● Provided data
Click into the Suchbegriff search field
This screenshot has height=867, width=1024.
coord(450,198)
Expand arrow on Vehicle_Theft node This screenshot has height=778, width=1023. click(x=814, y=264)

...

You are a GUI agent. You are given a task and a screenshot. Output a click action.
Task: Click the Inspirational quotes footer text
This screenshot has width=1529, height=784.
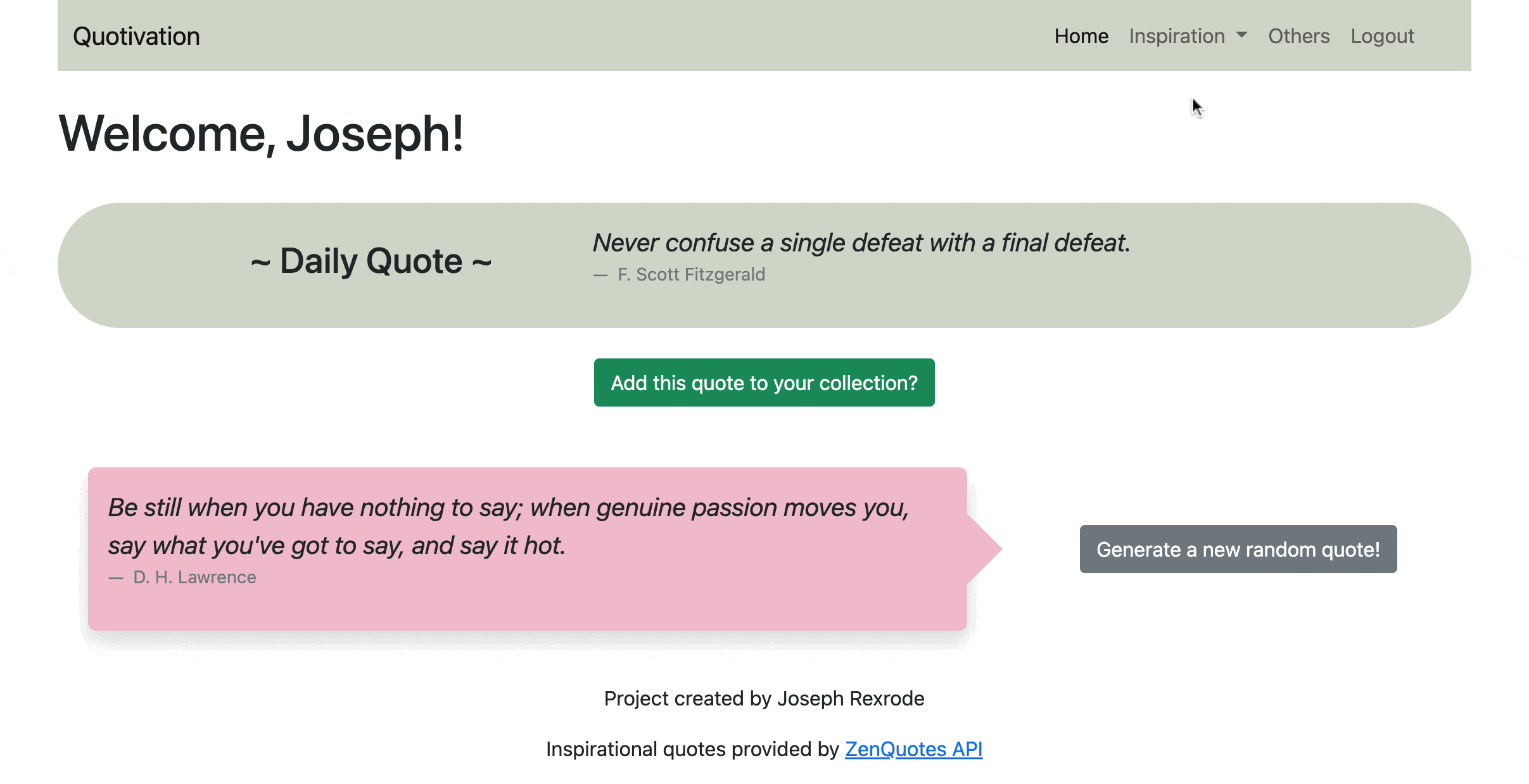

● Exercise goal
Extract the lines of the preceding material that run from the line with "You are a GUI" through the line with "This screenshot has width=1529, height=784.", inclusive, reproducing them exactly and adding nothing.

● Completed task
You are a GUI agent. You are given a task and a screenshot. Output a click action.
Task: Click the Inspirational quotes footer text
This screenshot has width=1529, height=784.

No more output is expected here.